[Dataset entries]
⁂
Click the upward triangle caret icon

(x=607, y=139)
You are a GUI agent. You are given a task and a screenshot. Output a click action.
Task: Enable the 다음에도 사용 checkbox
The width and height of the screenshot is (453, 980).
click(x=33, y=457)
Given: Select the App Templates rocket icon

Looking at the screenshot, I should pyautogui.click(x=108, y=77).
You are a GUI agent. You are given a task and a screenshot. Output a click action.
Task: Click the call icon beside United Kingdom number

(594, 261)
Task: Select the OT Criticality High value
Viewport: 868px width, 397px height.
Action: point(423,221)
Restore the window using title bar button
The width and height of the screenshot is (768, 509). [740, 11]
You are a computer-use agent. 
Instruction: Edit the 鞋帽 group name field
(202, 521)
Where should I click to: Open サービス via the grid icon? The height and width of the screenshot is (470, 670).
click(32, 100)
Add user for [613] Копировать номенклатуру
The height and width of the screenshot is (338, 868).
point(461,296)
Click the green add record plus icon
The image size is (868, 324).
⁂
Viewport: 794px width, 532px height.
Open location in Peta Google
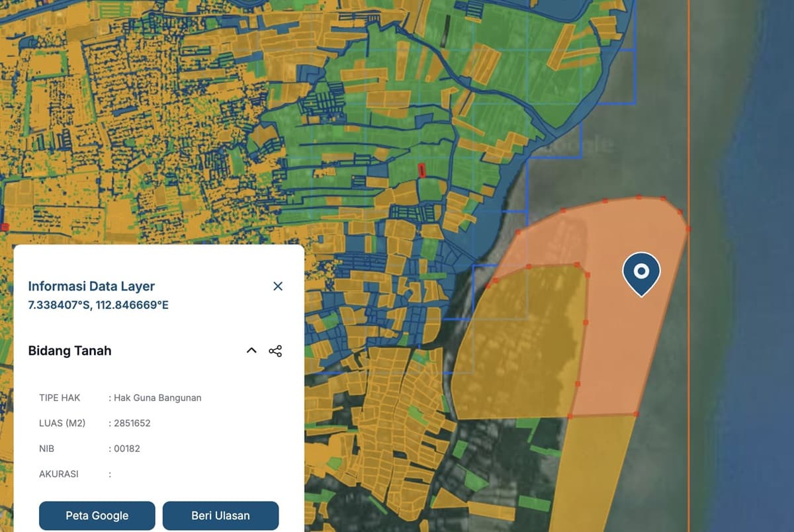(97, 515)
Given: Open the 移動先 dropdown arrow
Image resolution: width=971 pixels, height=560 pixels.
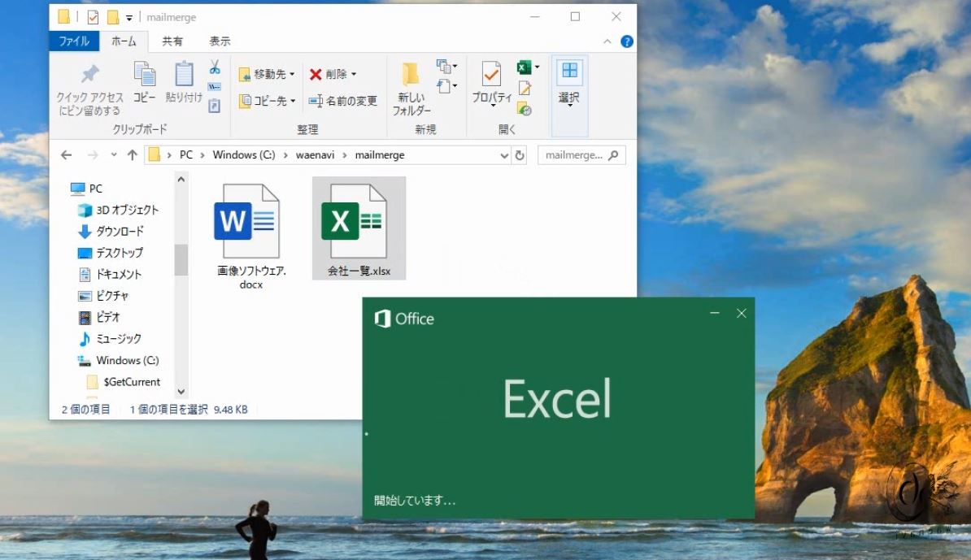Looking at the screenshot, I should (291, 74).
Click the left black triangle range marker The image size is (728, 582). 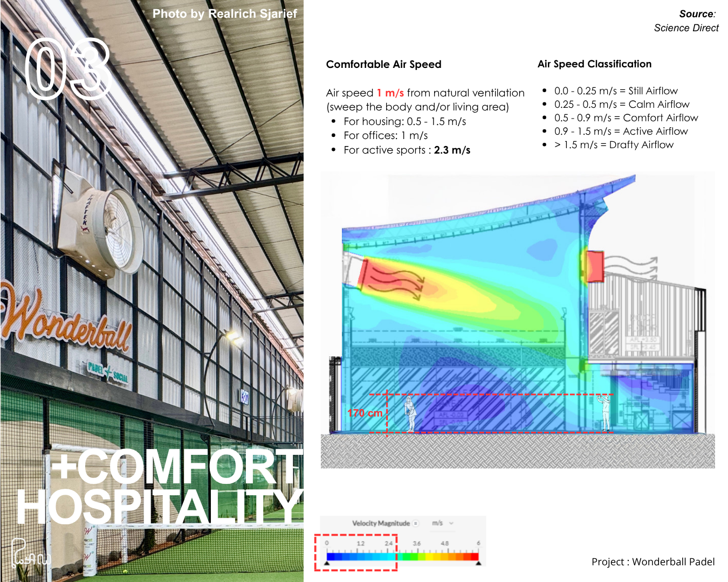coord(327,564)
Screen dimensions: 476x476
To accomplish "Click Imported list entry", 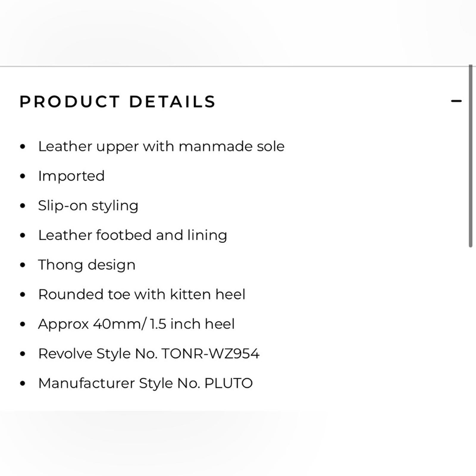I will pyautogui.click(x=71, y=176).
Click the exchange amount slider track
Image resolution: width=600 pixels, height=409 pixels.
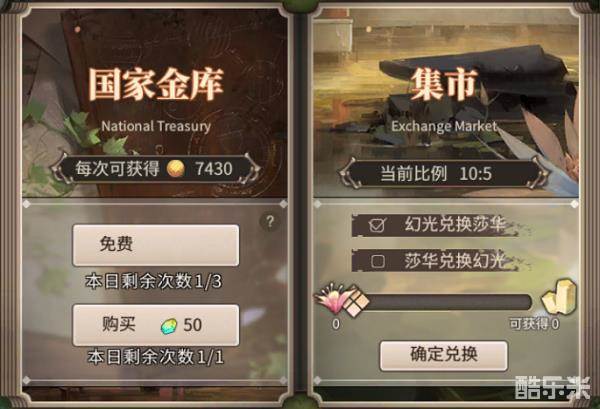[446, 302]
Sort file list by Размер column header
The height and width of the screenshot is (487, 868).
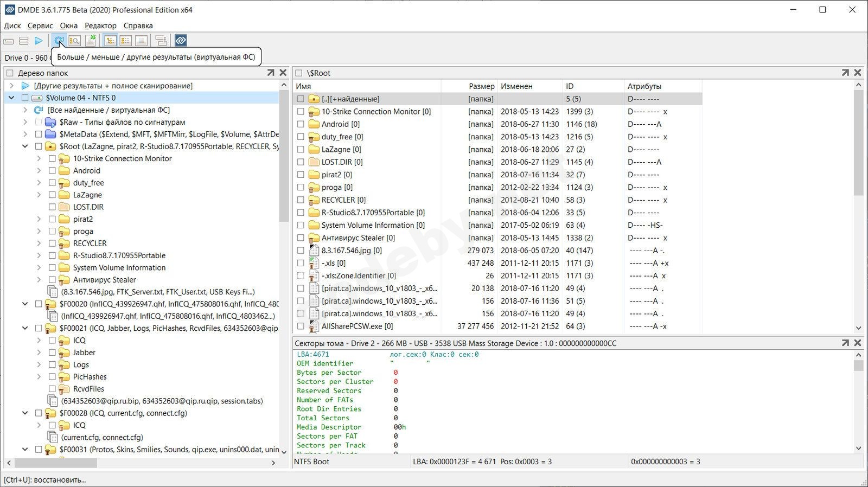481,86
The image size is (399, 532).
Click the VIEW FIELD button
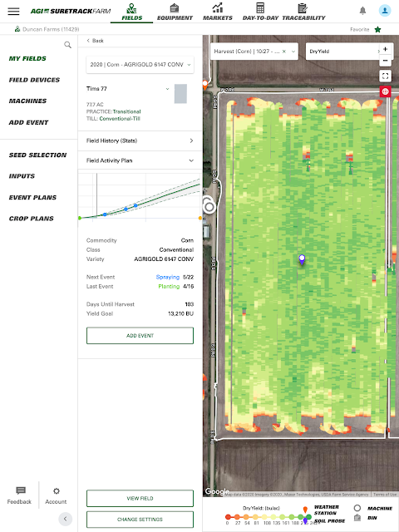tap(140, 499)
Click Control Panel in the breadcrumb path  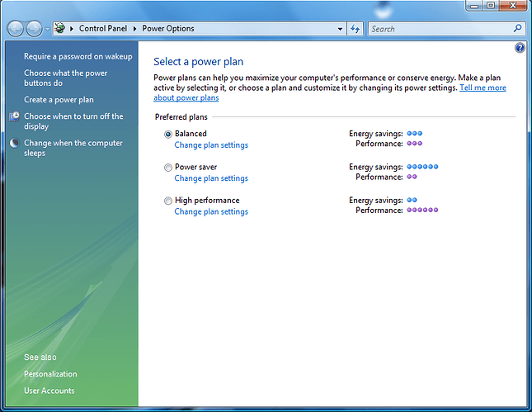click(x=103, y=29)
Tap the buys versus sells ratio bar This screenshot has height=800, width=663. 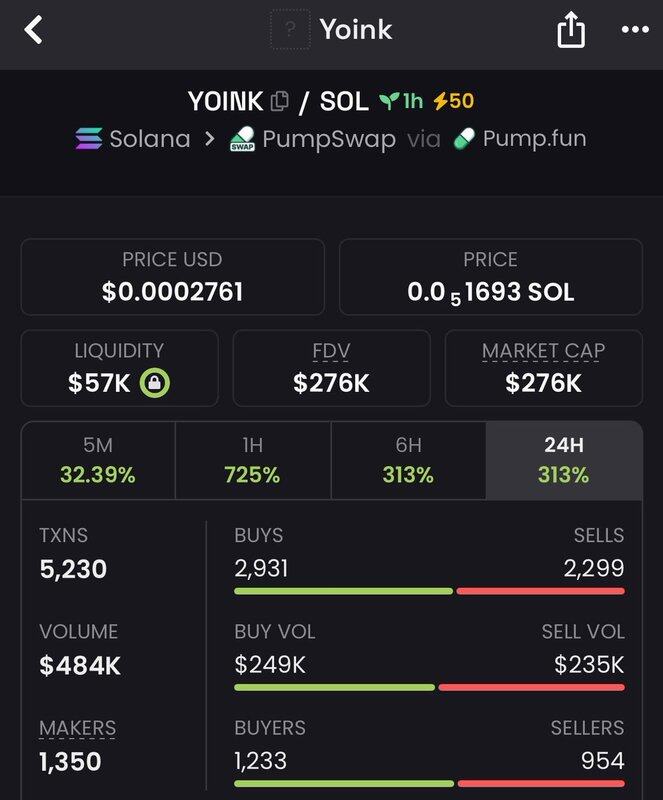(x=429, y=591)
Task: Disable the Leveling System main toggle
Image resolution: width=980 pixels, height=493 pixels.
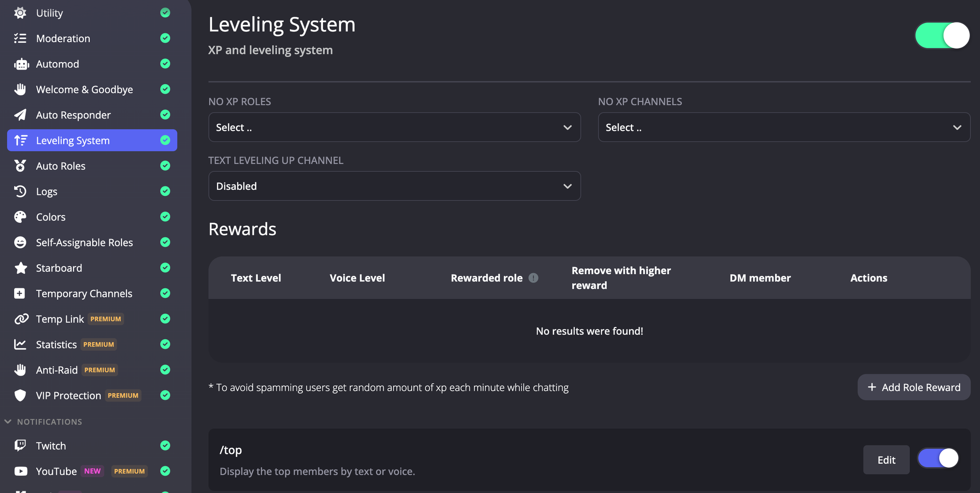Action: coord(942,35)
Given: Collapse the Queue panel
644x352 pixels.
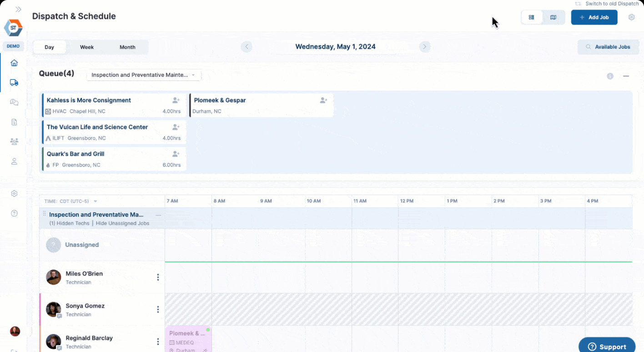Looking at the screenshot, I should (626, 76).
⁂
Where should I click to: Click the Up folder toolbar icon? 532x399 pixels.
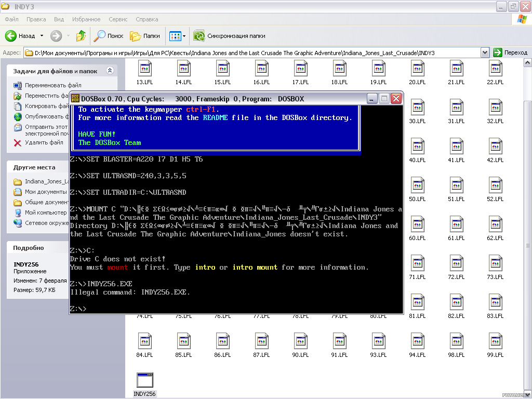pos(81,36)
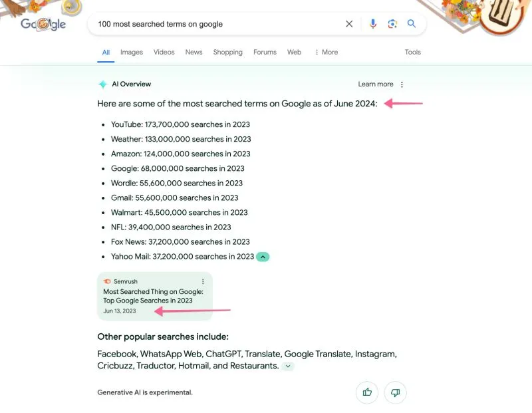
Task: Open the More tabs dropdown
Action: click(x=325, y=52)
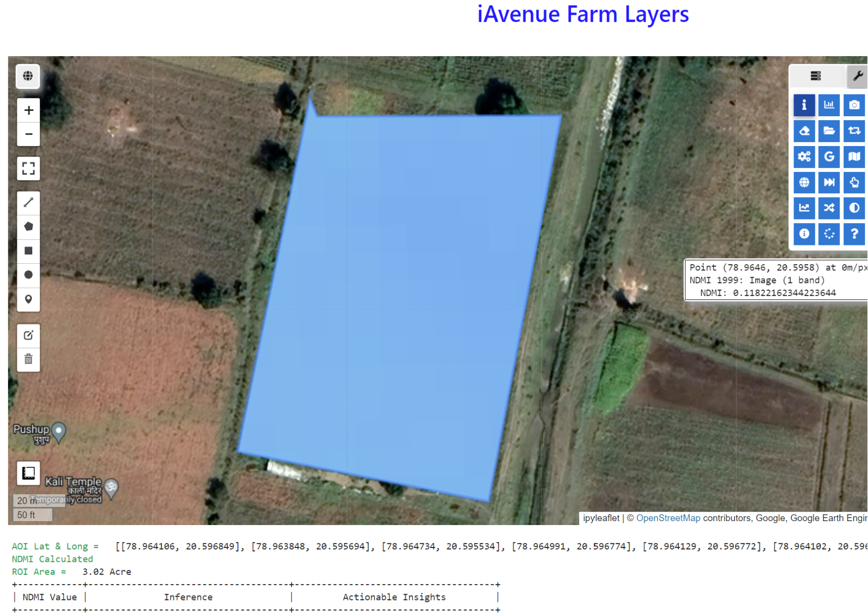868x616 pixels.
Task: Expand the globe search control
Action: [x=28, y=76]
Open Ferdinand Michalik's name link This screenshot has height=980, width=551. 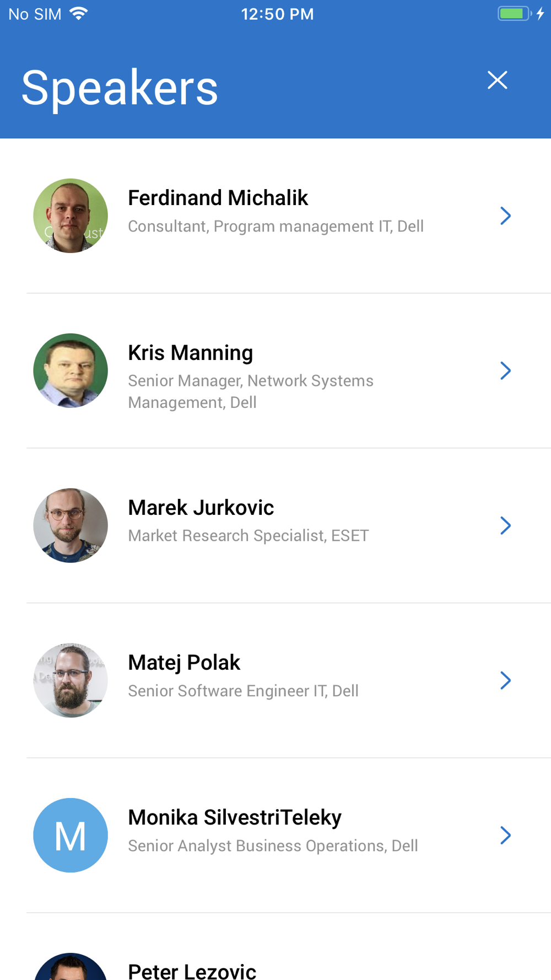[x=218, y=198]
⁂
- **Task instructions**
Return, word for word, the lines of the data above from the line with "Click the upward triangle caret icon" through the line with "The image size is (868, 324).", inclusive.

- **Solved problem**
Click the upward triangle caret icon

(x=607, y=139)
You are a GUI agent. You are given a task and a screenshot. Output a click action.
Task: Enable the 다음에도 사용 checkbox
The width and height of the screenshot is (453, 980).
click(x=33, y=457)
Given: Select the App Templates rocket icon

Looking at the screenshot, I should pyautogui.click(x=108, y=77).
You are a GUI agent. You are given a task and a screenshot. Output a click action.
Task: Click the call icon beside United Kingdom number

(594, 261)
Task: Select the OT Criticality High value
Viewport: 868px width, 397px height.
Action: point(423,221)
Restore the window using title bar button
The width and height of the screenshot is (768, 509). [740, 11]
You are a computer-use agent. 
Instruction: Edit the 鞋帽 group name field
(202, 521)
Where should I click to: Open サービス via the grid icon? The height and width of the screenshot is (470, 670).
click(32, 100)
Add user for [613] Копировать номенклатуру
The height and width of the screenshot is (338, 868).
point(461,296)
Click the green add record plus icon
The image size is (868, 324).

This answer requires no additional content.